Philosophie au présent # 17 janvier 2019 - , Emission n°3, Cartes Blanches à Rachid Taha et Tomas Sarraceno
Première Carte Blanche
Rachid Taha : "Je suis français tous les jours et algérien tous les jours."
par Nathalie Périn
Rachid Taha, décédé le 12 septembre 2018, manquera à la chanson française, de celle qui pense le mélange et le multiculturalisme.
Fin connaisseur et amoureux de la musique Raï algérienne, Cheikha Rimitti, de la musique Chaâbi de Dahmane El Harrachi ou de la musique kabyle de Akli Yahyaten aussi bien que de la chanteuse classique algérienne Oum Kalsoum, Rachid Taha faisait de la musique une ouverture à toutes les diversités créatrices de la musique.
Ses reprises d'artistes aussi différents que Charles Trenet ("Douce France") avec le groupe Carte de séjour ou de Elvis Presley avec Jeanne Added ("It's now or never") et la célèbre et unanimement saluée reprise de "Rock the Casbah" du groupe The Clash ("Rock El Casbah", album Safi, 2004) montrent un art de la reprise ou reprendre est réinventer. Que serait notre connaissance de la musique Raî, de la musique Chaâbi sans cet artiste ?, qui avec 1,2,3, Soleil (avec Faudel et Khaled) a également accompagné les premiers soubresauts dans les années 1980 d'une jeunesse française (issue de l'immigration coloniale par ses parents ou grands-parents) et sujette à la montée du racisme ("Touche pas à mon pote").

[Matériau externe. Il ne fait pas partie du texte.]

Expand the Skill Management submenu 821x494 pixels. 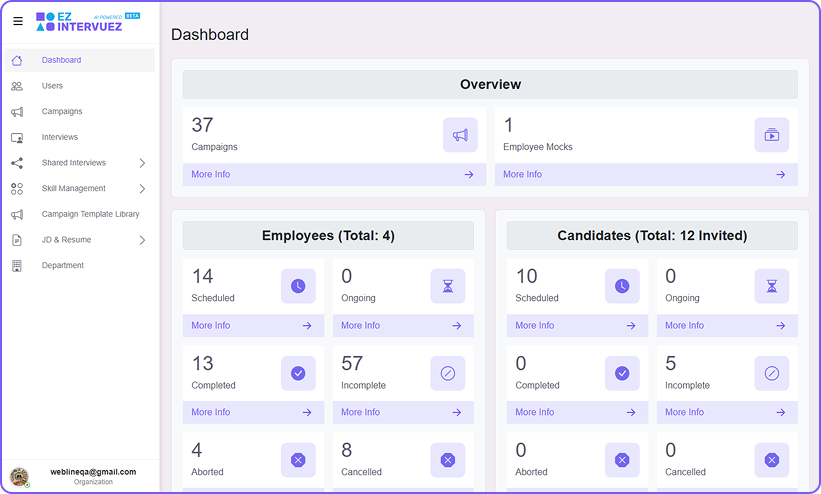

Musique anti-communautariste, forte car ouverte, Rachid Taha a marqué de son empreinte la musique sans frontière.
Seconde Carte Blanche
Les mondes nouveaux de Tomas Saraceno, par Isabelle Raviolo
Qui est cet artiste qui transforme les toiles d’araignée en œuvres d’art, invente des mondes flottants, imagine le futur humain dans les airs ?
Au croisement de l’art, de la science et de la philosophie, l’artiste argentin de 45 ans, passionnée d’astrophysique, déploie tout un univers poétique qui n’est pas sans interroger le spectateur. Celui-ci est immergé dans un monde de sensations naturelles et surnaturelles qui le déplacent aux confins de l’espace-temps, des lieux et des catégories connus.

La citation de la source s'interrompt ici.